Selected excerpt:
GB2358790A - Articulated suction nozzle for vacuum cleaner with vertical angular displacement limiter - Google Patents

Abstract

A suction nozzle for vacuum cleaners, comprises a housing top part 1, and an integrally formed or attachable suction channel 2, which has inserted therein, a channel connection piece 3 which can swivel relative to the suction nozzle 2 around a, one or multi-piece, spindle 4, and also features an interposed seal 14. Top and bottom edges 9, 10 of an aperture 8 integrally formed on the outside of suction channel 2 form angular displacement limit stops for a bottom front edge 7, of the channel connection piece 3, which projects thererthrough, thus limiting the range of possible relative angular displacements possible between the two components. An underside of the bottom front edge 7 may have a profile suitably shaped to fit over the bottom edge 10 of the aperture 8 which may comprise a rib shaped reinforcement. A bridge 11 may provide a mechanical connection between edges 9, 10 through a interruption in bottom front edge 7. The connection piece 3 may house a wheel 13 which may be mounted on the same spindle 4 which allows swivelling of the connection piece 3 relative to the suction nozzle 2.

Description

2358790 This invention relates to a suction nozzle for floor vacuum

cleaners, comprising - a housing top part, - a suction channel which is integrally formed in one piece or which is attached so that it can move by swivelling, and a channel connection piece which is inserted in the suction channel and which is attached thereto so that it can execute swivelling movements about a one- or multi-piece articulation spindle, wherein the swivelling movement of the channel connection piece is limited in both directions of movement by limit stops. The channel connection piece contains a flow channel which has a rectangular flow cross-section at its suction channel end and which extends into a tubular continuation at its other end. The articulation spindle for the swivelling movement of the channel connection piece can be of one-piece construction in the form of a shaft or can be of multi-part construction in the form of journals.

Stated goal A: In the suction nozzle patent, what shape is the flow cross-section of the channel connection piece at its suction channel end?
Stated goal B: Write the next part of the suction nozzle patent description, picking up after its final sentence.
The material after this point is not needed.

Supplied data:

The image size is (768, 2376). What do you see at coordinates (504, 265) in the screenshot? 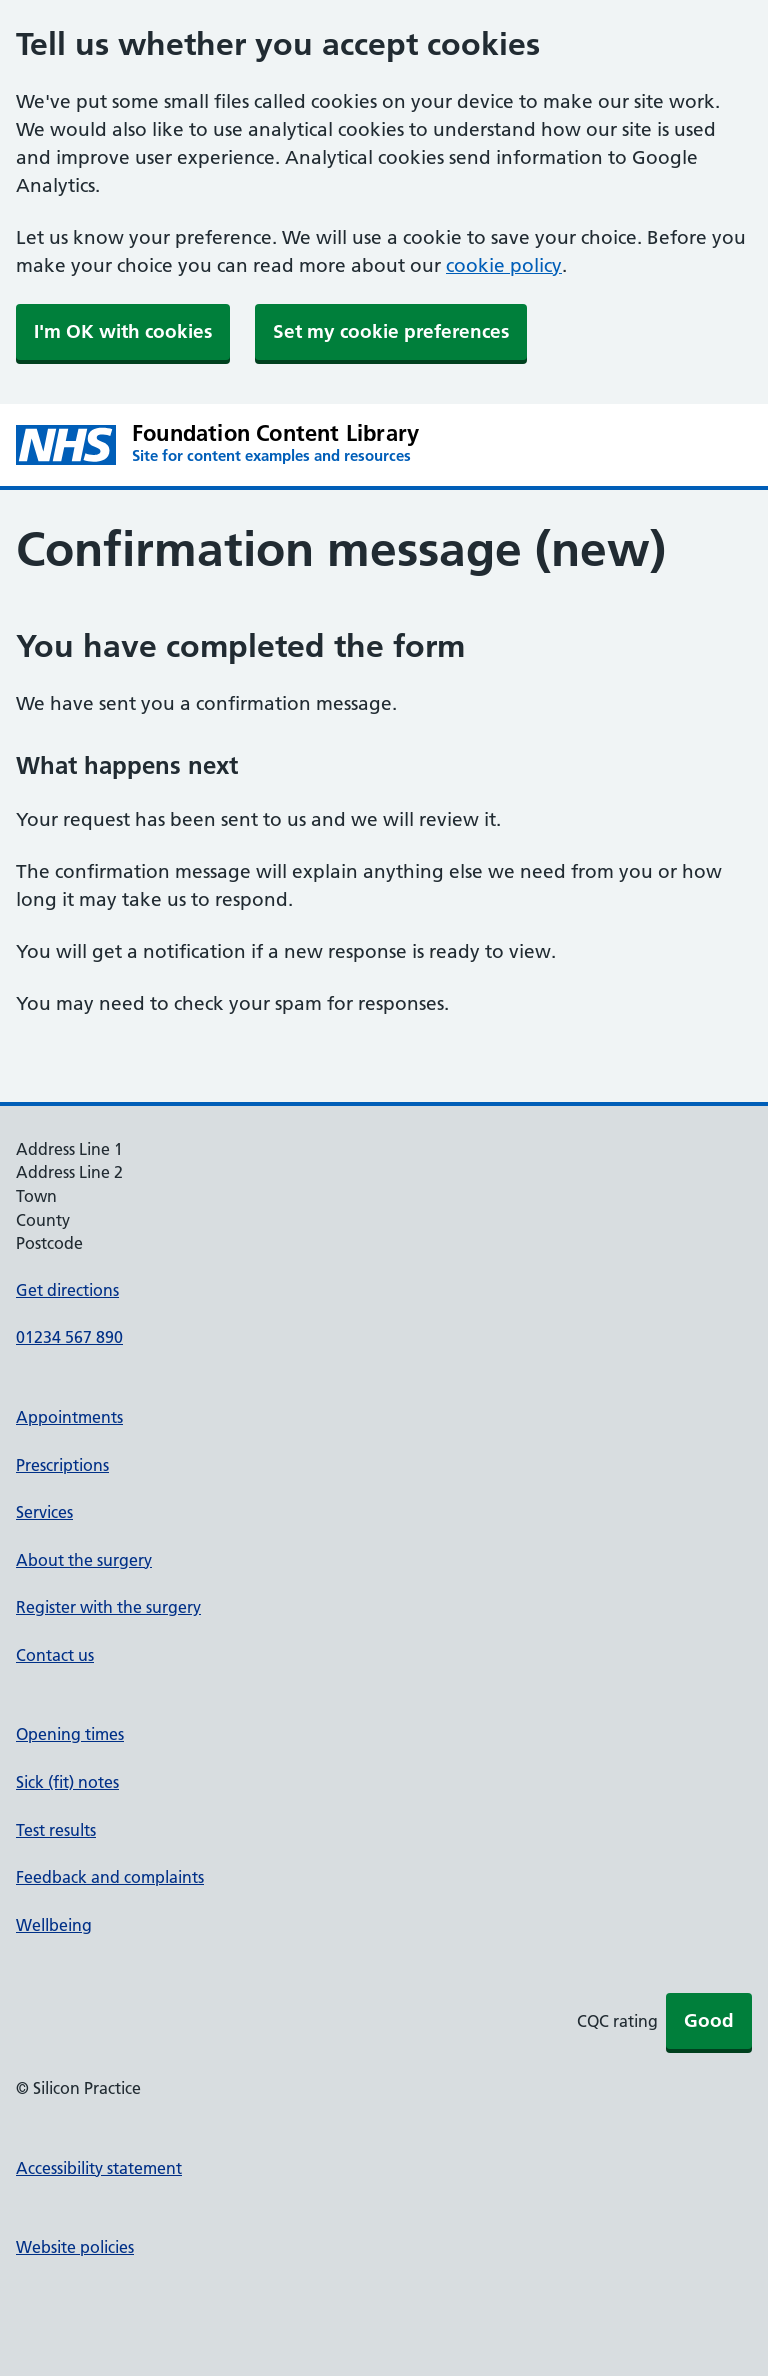
I see `cookie policy` at bounding box center [504, 265].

Task answer A: It is rectangular.

Task answer B:
The arrangement consisting of the channel connection piece and the suction 15 channel is also termed a swivelling joint. This swivelling joint ensures that the contact faces of the suction nozzle, which are definitive for the suction properties, always rest on the floor-covering in the optimum manner, even though the alignment of the suction pipe which is joined to the suction nozzle varies considerably due to the height and posture of the operator and due to the swivelling movements of the operator' s arm when vacuum- cleaning is carried out. The angle of swivel between the channel connection piece and the suction channel is limited due to the construction thereof, and usually ranges between 30' and 90', wherein values greater than 60' are generally only employed as a switch-off position for the vacuum cleaner and are then often associated with an additional latching facility for the switch-off position. Due to the long lever arm of the attached suction pipe, considerable moments are brought to bear when the channel connection piece is moved against one of the limit stop elements. The swivel limit stops which are necessary to withstand these moments should not impair the design of the suction nozzle, i.e. the external visual appearance thereof, and should be constructed in as simple a manner as possible; moreover, it should be possible to manufacture them industrially at low cost. Furthermore, it must be ensured that the parts of the swivelling joint can be made from a customary plastics material which is suitable for mass production.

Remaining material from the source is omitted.